At that moment the doorbell chimed through the Dolittle apartment.
"I'll get it," Dolittle called, trying to calm down. He made his way to the front door and pulled it open.
"Doctor D!" exclaimed a tall, dark-skinned boy in baggy pants and a down jacket.
"I'm sorry . . . ," Dolittle began, bewildered. Did he know this young man? Could this be Biggie Mack?
"Domino's pizza, extra cheese, extra anchovies. I delivered it!" The teenager grinned a friendly, toothy grin. "You're the bomb, man," he went on, reaching for the doctor's hand. "Gettin' jiggy with the piggies."
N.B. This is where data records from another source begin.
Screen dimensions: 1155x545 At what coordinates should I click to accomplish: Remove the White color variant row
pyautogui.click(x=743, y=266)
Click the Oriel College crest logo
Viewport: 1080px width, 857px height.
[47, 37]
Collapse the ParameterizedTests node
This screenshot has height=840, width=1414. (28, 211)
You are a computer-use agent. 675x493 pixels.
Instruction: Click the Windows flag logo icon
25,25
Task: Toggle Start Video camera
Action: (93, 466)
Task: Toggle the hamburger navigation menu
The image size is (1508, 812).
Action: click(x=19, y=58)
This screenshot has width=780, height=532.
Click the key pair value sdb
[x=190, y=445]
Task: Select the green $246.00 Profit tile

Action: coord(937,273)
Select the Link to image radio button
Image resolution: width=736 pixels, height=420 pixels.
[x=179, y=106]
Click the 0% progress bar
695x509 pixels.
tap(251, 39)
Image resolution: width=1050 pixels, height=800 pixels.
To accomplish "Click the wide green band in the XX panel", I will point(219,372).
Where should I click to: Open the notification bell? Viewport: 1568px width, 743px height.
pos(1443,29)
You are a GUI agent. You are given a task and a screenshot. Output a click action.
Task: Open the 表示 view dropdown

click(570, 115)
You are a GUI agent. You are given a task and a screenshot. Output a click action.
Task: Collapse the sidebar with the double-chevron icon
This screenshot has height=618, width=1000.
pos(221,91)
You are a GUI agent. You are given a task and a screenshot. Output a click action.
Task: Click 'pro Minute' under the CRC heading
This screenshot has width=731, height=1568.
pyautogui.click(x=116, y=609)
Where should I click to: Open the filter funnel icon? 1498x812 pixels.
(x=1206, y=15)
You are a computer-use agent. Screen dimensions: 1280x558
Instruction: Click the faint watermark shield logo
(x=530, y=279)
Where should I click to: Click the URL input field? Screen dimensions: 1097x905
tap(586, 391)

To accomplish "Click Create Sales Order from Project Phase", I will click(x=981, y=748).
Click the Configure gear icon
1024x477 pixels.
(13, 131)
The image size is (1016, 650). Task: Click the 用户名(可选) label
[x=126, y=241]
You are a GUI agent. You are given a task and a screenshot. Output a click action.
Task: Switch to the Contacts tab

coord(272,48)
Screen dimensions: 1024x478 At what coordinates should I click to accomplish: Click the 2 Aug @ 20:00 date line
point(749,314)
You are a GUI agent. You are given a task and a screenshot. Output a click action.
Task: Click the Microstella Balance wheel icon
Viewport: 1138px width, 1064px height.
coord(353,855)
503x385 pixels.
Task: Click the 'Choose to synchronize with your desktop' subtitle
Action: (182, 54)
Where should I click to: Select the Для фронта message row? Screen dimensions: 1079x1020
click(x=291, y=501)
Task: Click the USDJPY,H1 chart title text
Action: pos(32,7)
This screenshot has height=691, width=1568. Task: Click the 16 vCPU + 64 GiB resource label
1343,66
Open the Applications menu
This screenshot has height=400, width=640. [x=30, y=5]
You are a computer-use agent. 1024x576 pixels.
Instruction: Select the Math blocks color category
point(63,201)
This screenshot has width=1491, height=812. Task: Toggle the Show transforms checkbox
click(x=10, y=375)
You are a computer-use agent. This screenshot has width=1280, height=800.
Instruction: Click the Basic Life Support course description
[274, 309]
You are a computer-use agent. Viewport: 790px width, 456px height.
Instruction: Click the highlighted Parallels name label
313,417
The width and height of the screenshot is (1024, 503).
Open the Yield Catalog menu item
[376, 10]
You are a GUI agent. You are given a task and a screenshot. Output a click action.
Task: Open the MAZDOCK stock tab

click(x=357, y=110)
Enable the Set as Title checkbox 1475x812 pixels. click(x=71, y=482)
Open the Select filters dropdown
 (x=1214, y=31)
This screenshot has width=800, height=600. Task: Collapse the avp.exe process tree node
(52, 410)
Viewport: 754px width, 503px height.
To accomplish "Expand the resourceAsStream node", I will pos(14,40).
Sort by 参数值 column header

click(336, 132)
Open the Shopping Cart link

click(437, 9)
Doctor Dolittle shrank back from the kid's elaborate handshake. "Did I not tip you?" he asked nervously.
The boy's eyes twinkled. "You gave me something much better than a tip," he said with a wink.
Dolittle spun around to see Charisse, dressed in a new outfit and wearing a fresh layer of makeup, eagerly walking toward them. And suddenly it hit him.
"This is your date?" he exclaimed.
Charisse grinned and nodded. "Dad, Eric. Eric, Dad. Bye, Dad." Then she casually breezed past him.
"You sure you won't stay?" he asked with a hopeful pout.
Charisse flashed him a "yeah, right" look out of the corner of her eye.
"Mean a lot to me," he said. And with that he pulled out her cell phone and waved it in front of her eyes.
Charisse sighed and bit her lip. Then, reluctantly, she grabbed the phone.
"Okay," she muttered, "but after the cake, we're outta here." Flipping her hair, she headed for the dining room.
"Don't worry," Eric said as he and Dolittle watched her go. "I know how to handle her."
And with another knowing wink, he strutted off in Charisse's direction.
That, thought Dolittle with a sinking feeling in his stomach, is exactly what I'm scared of!